%%
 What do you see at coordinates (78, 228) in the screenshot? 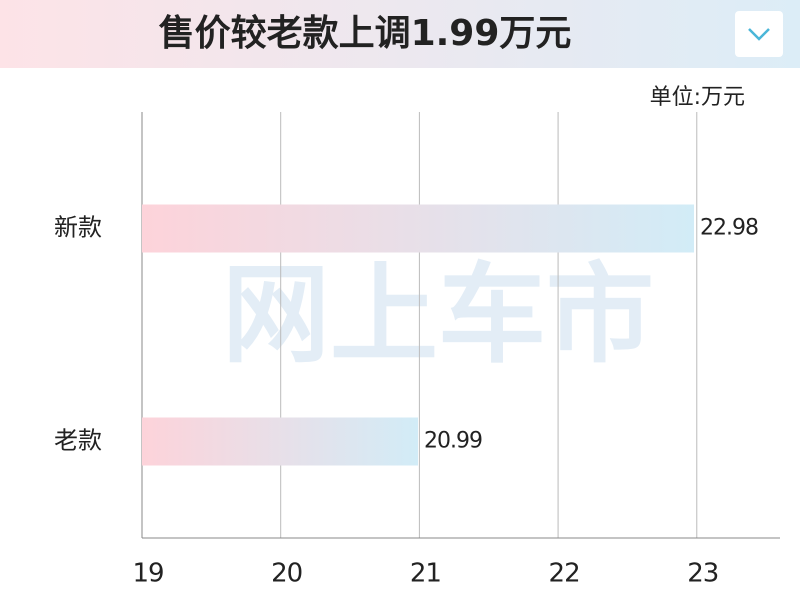
I see `category-label: 新款` at bounding box center [78, 228].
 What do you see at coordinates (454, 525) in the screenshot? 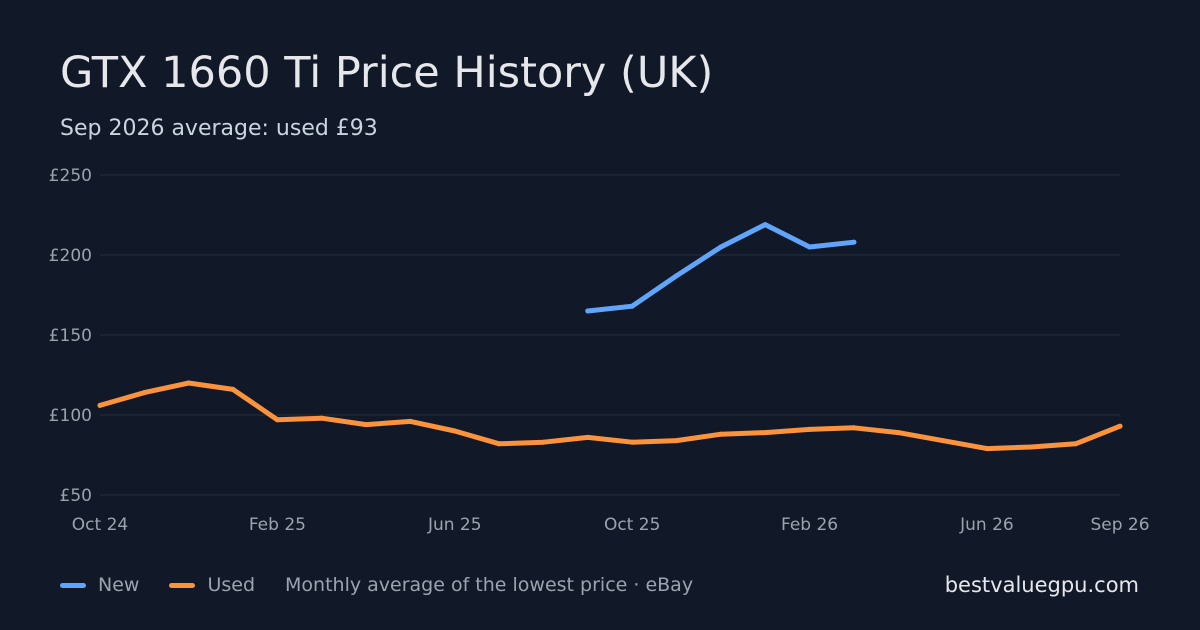
I see `x-tick-label: Jun 25` at bounding box center [454, 525].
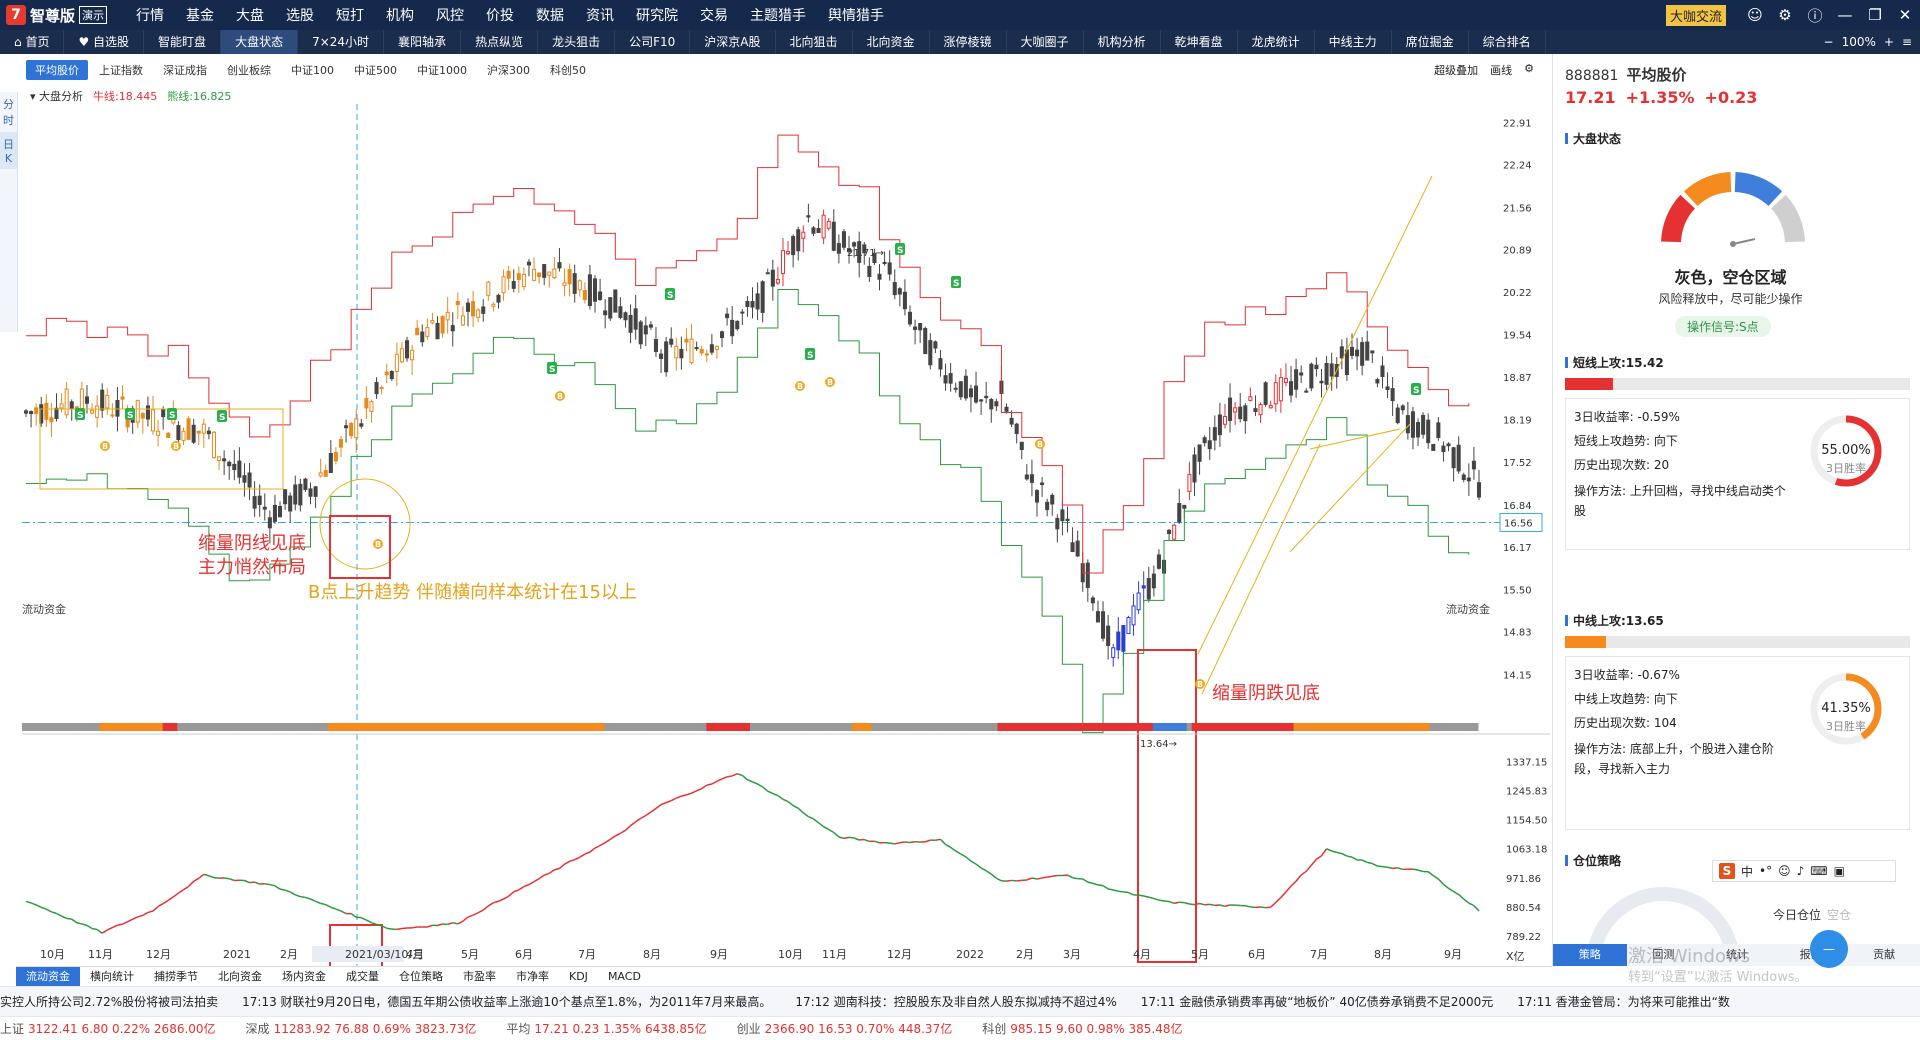 This screenshot has height=1040, width=1920. I want to click on news-item: 17:12 迦南科技：控股股东及非自然人股东拟减持不超过4%, so click(956, 1002).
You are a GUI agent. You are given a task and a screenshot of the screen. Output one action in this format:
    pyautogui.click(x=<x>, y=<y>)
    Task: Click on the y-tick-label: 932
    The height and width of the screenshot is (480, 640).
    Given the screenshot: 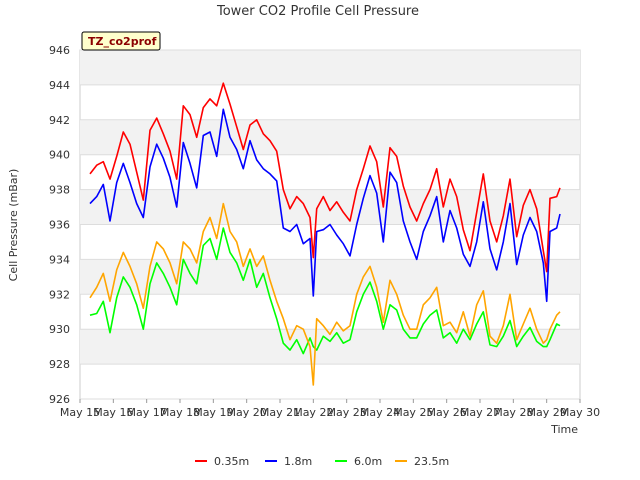 What is the action you would take?
    pyautogui.click(x=60, y=294)
    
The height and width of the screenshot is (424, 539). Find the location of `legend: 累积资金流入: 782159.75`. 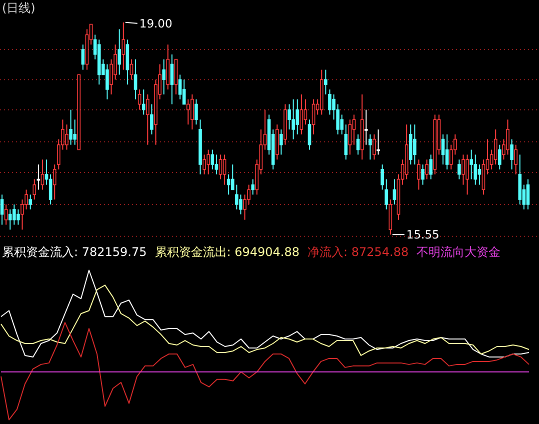

legend: 累积资金流入: 782159.75 is located at coordinates (74, 252).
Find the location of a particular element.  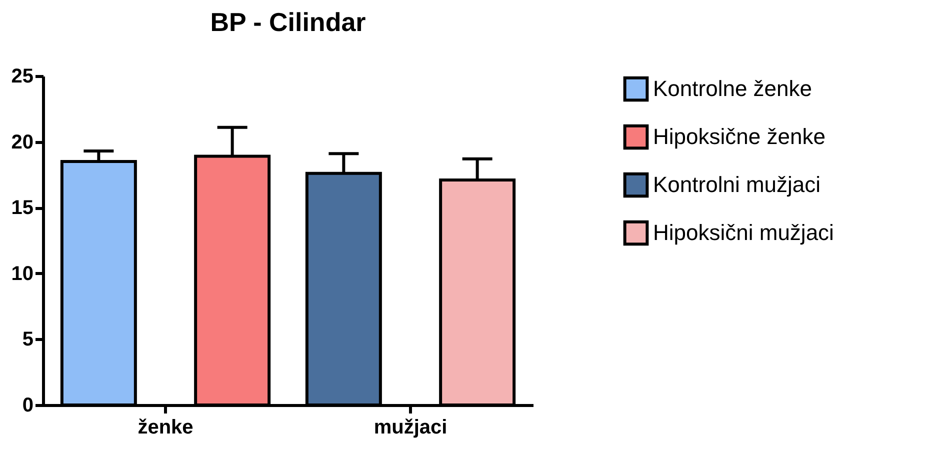

y-tick-label: 5 is located at coordinates (28, 340).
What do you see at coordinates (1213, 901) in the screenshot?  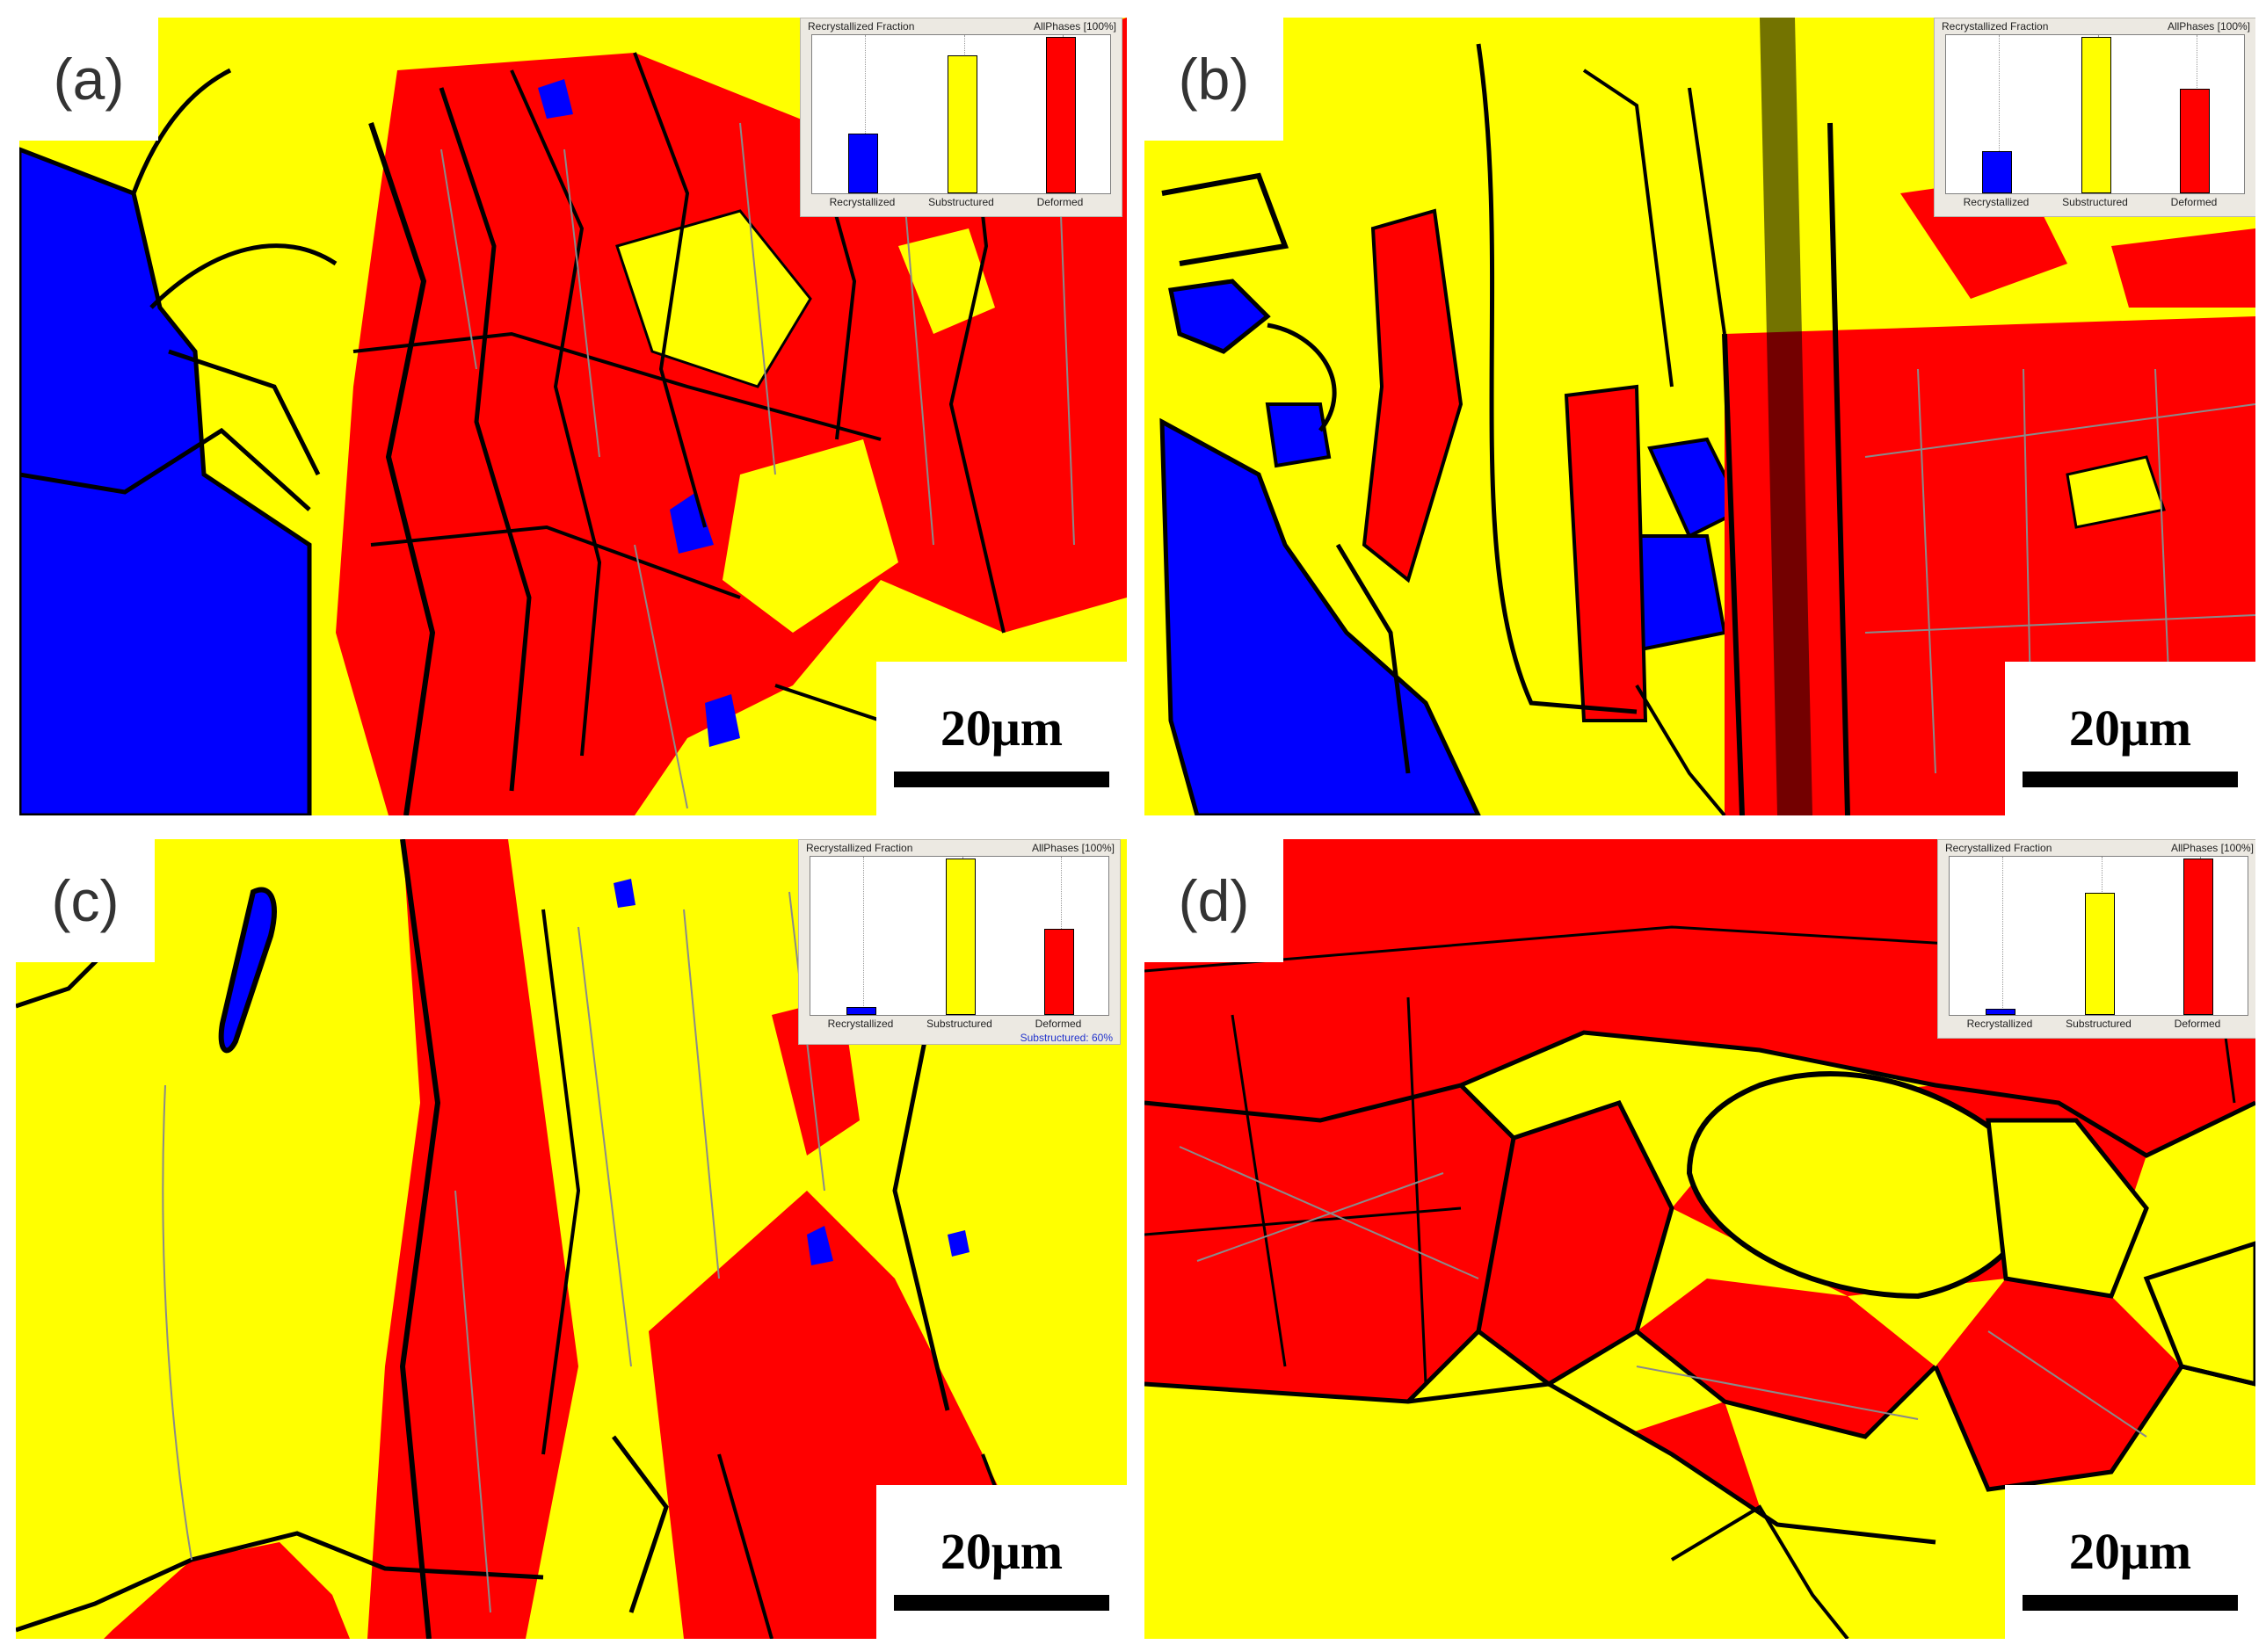 I see `panel-label: (d)` at bounding box center [1213, 901].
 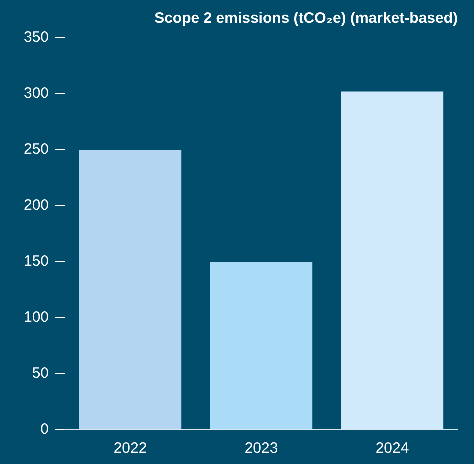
%%
What needs to be done — Arrange the part of the entries that opens with the very first line and closes with the line containing "This screenshot has", both included, as a numbered list. Skip blank lines and leave the pictures out.

Response for this exercise —
1.  What do you see at coordinates (78, 228) in the screenshot? 
2. I see `category-label: 新款` at bounding box center [78, 228].
3.  What do you see at coordinates (454, 525) in the screenshot? 
4. I see `x-tick-label: Jun 25` at bounding box center [454, 525].
5.  This screenshot has height=1040, width=1920. I want to click on news-item: 17:12 迦南科技：控股股东及非自然人股东拟减持不超过4%, so click(956, 1002).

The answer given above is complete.